Top of Material for this task

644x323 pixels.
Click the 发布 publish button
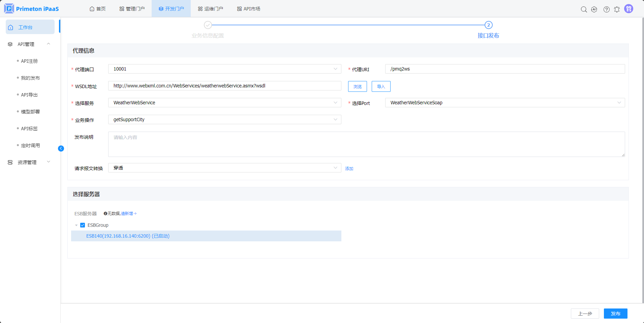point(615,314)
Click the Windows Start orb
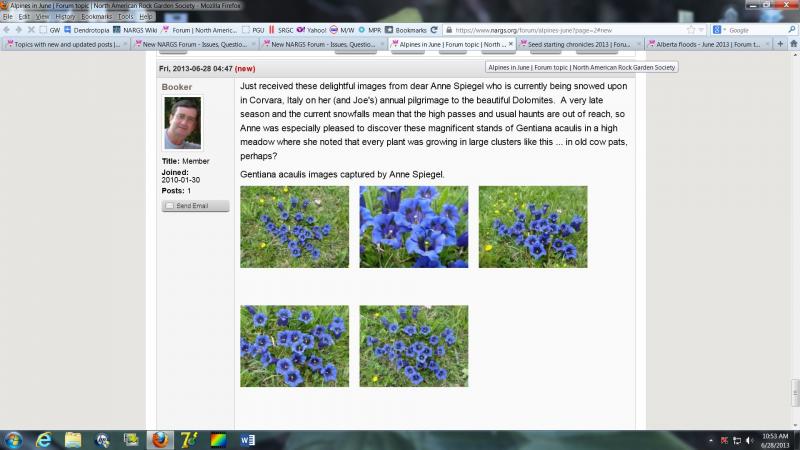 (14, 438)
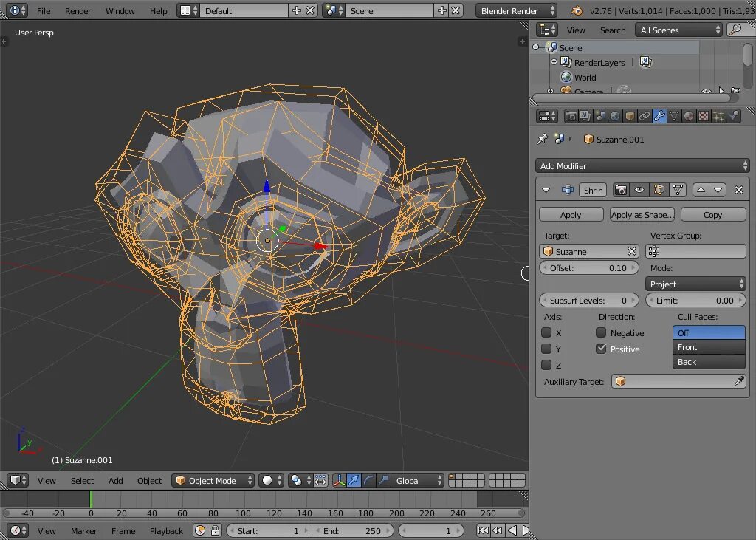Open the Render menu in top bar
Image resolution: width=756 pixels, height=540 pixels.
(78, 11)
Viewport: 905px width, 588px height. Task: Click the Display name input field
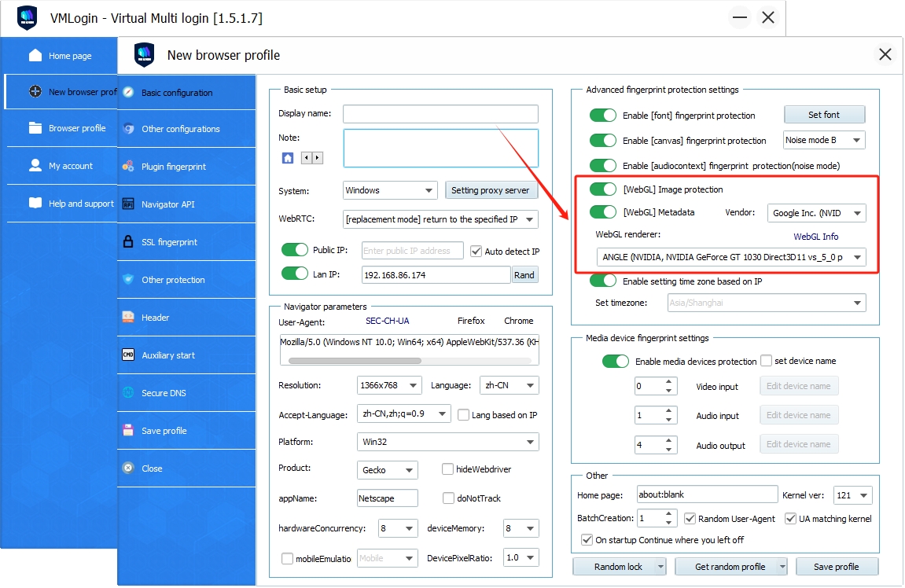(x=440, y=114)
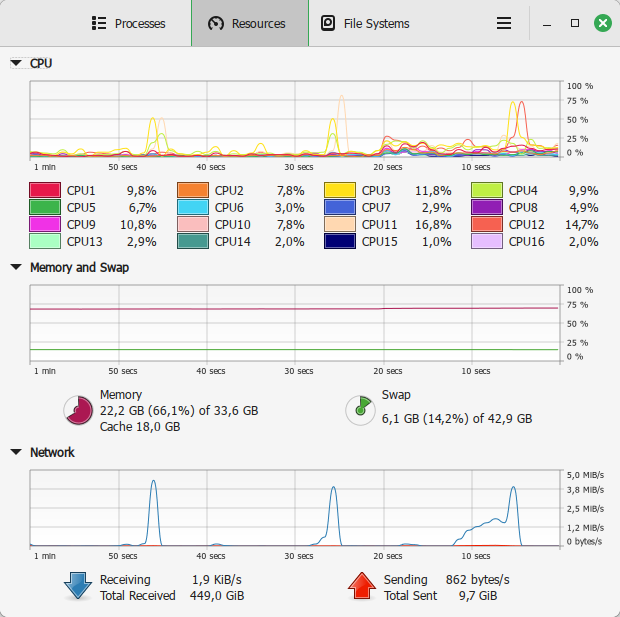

Bottom of Material for this task

**Try it**
Transcribe, word for word, the line holding "Viewport: 905px width, 588px" and all lines after it in the entries above, ending with the last. Only those lines; no pictures.

**Result**
Viewport: 905px width, 588px height. Task: Click the Display name input field
(x=440, y=114)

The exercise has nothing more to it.